RECORDS:
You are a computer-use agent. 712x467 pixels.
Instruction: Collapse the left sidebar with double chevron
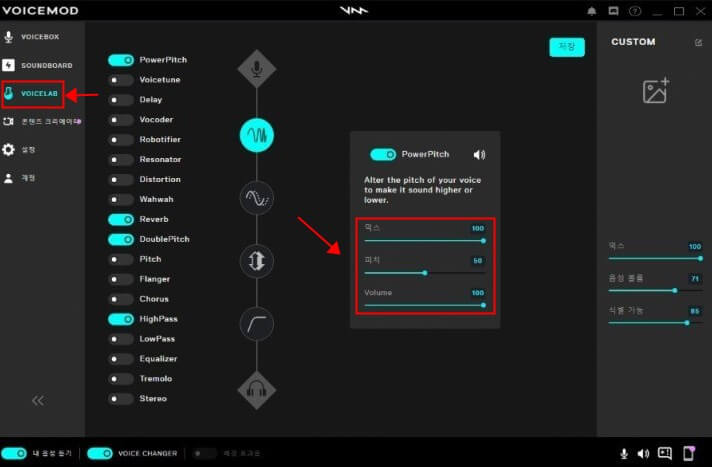[38, 401]
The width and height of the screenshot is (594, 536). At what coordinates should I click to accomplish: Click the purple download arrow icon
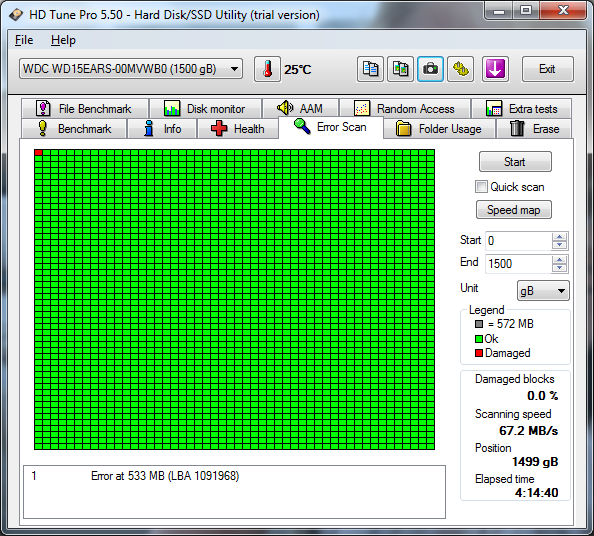[x=495, y=69]
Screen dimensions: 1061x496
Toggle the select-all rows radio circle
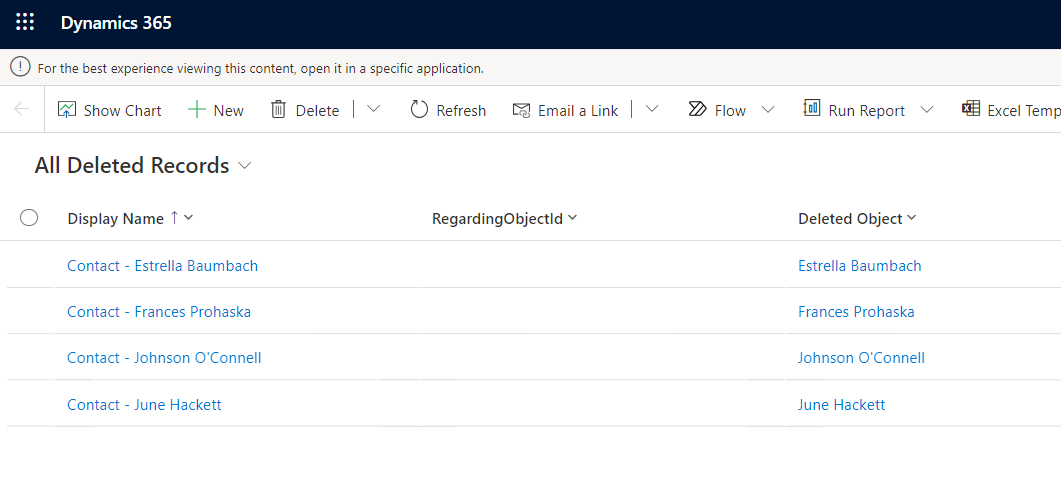tap(29, 218)
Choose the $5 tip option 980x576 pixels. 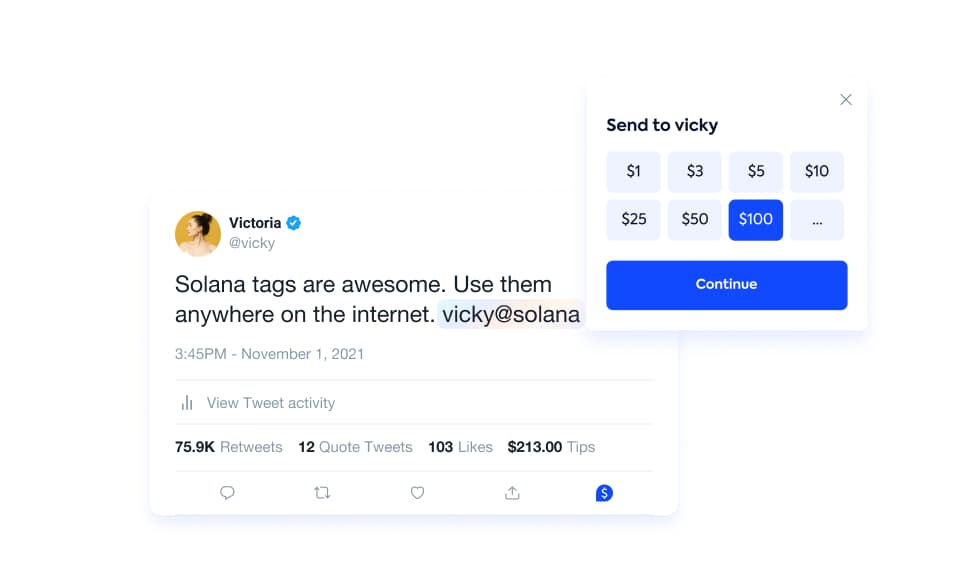[x=756, y=171]
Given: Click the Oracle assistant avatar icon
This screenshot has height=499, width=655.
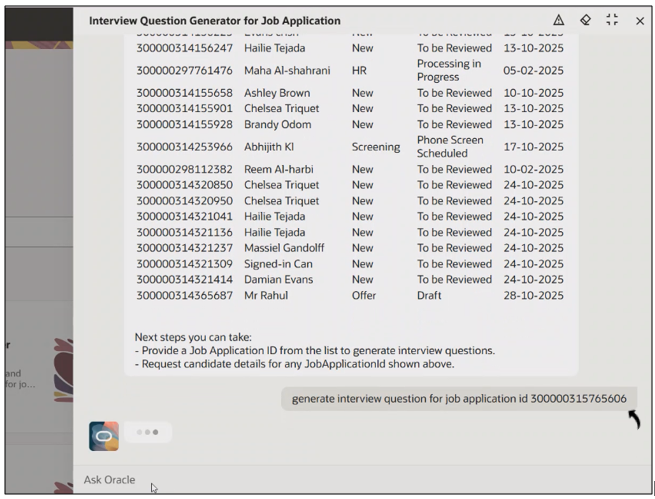Looking at the screenshot, I should (x=103, y=435).
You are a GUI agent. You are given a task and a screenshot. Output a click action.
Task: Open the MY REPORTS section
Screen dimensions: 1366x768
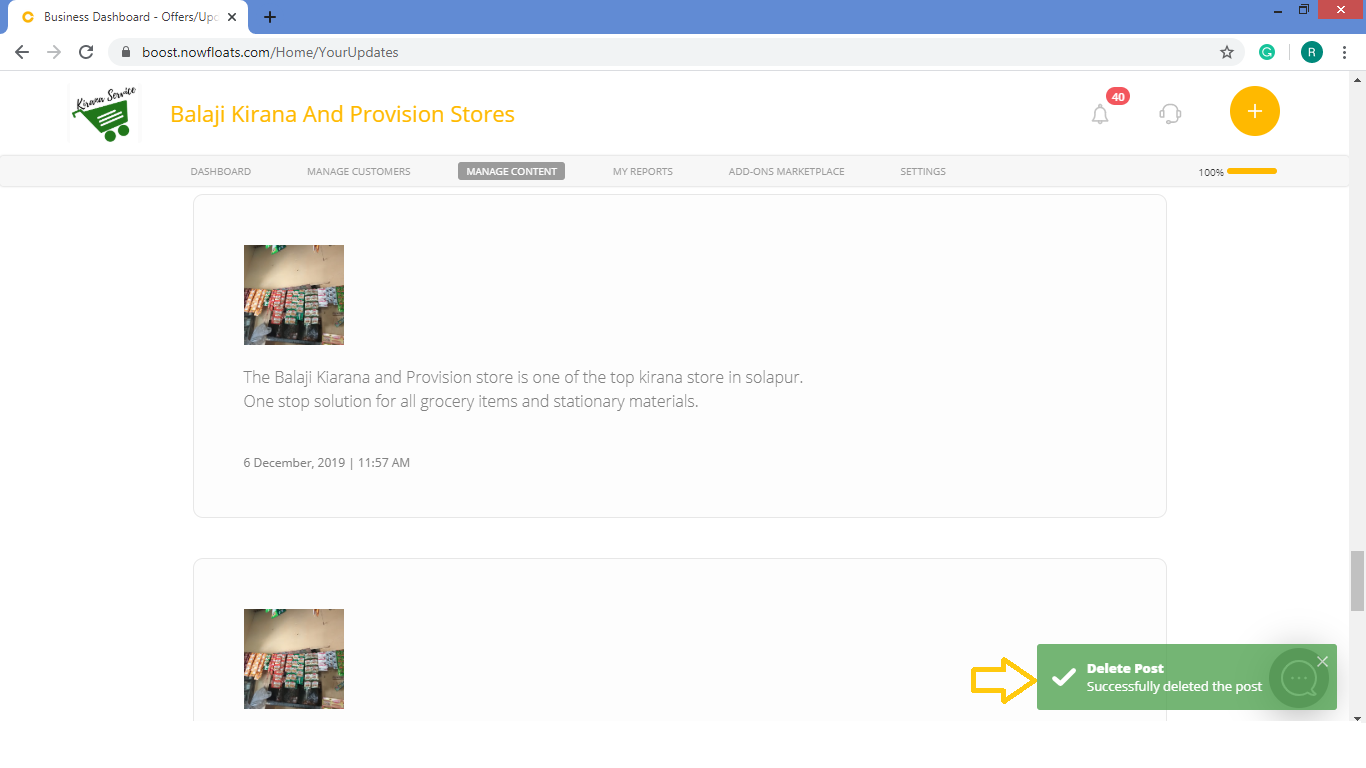(642, 171)
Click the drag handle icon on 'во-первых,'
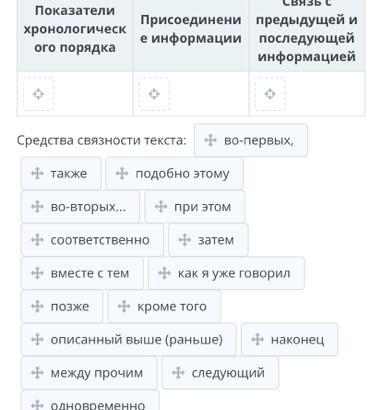Screen dimensions: 382x410 [x=210, y=140]
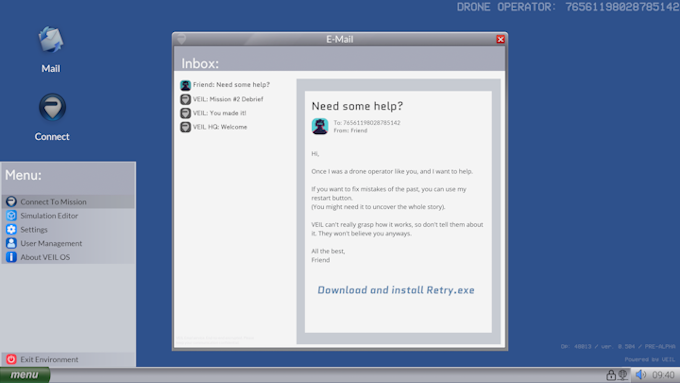This screenshot has height=383, width=680.
Task: Select Connect To Mission menu entry
Action: (x=68, y=202)
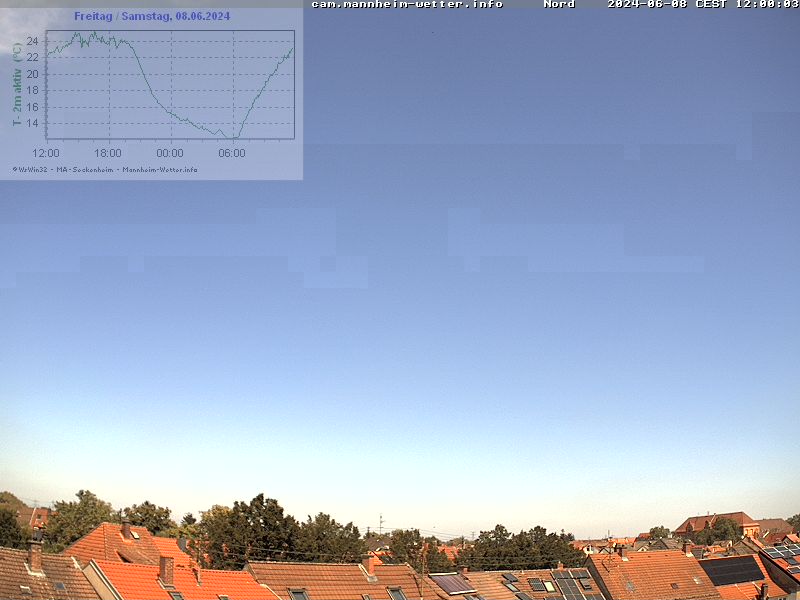Select the Nord camera direction label

[559, 4]
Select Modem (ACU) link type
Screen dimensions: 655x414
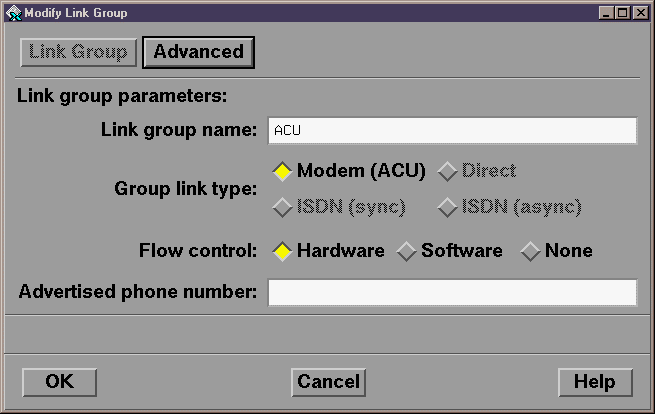349,171
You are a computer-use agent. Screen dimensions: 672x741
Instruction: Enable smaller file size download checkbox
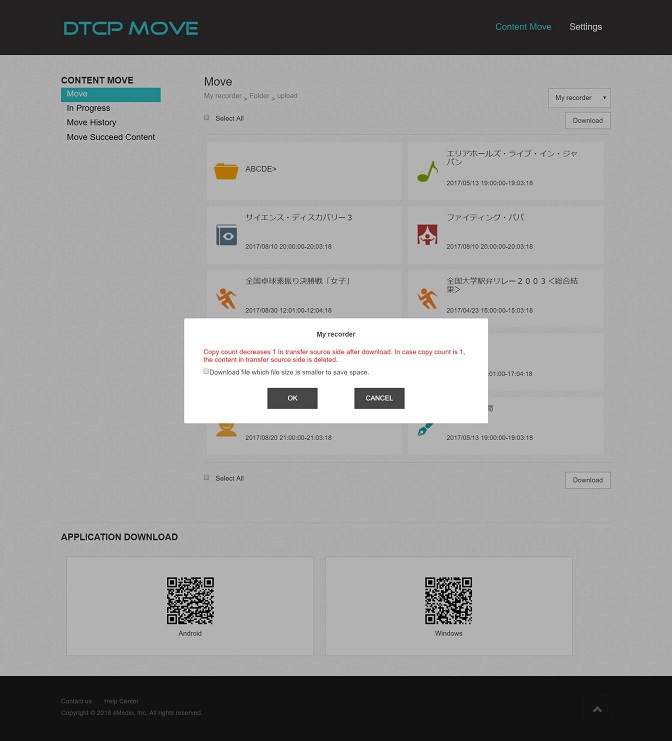[x=207, y=371]
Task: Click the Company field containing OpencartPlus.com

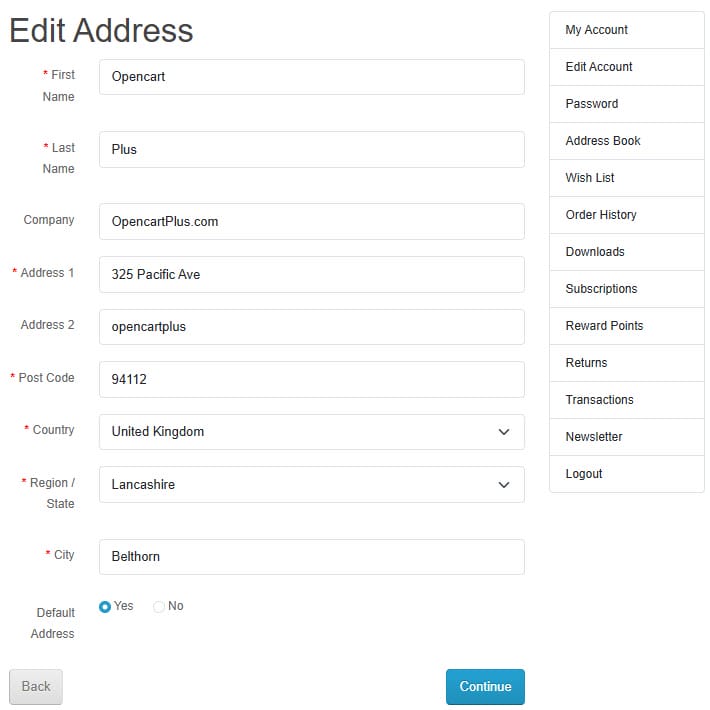Action: pyautogui.click(x=312, y=221)
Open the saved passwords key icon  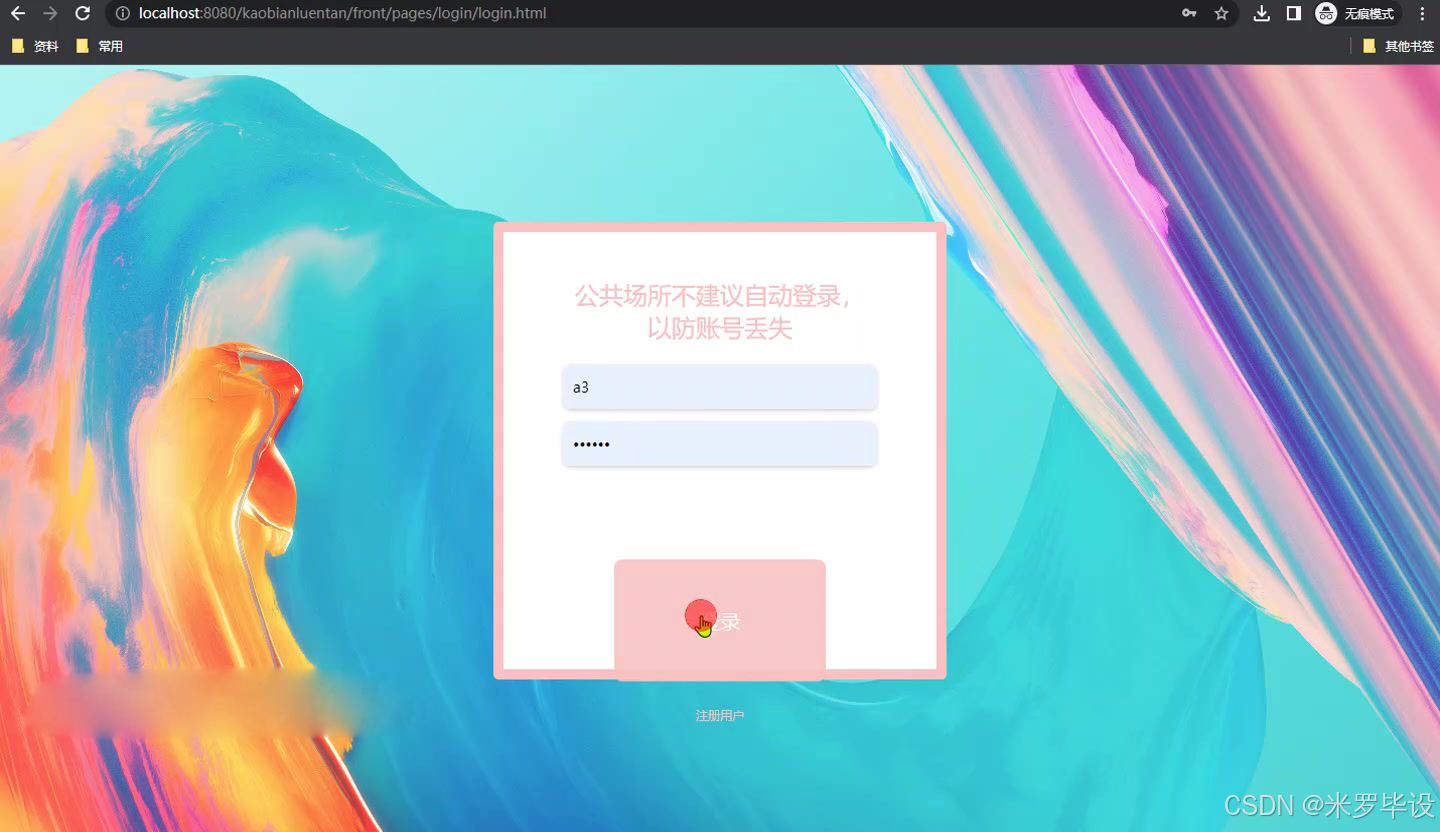tap(1190, 14)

ASSIGNMENT: Lines in the data above may contain the word "computer"; count them and give only the number.

TASK RESULT: 2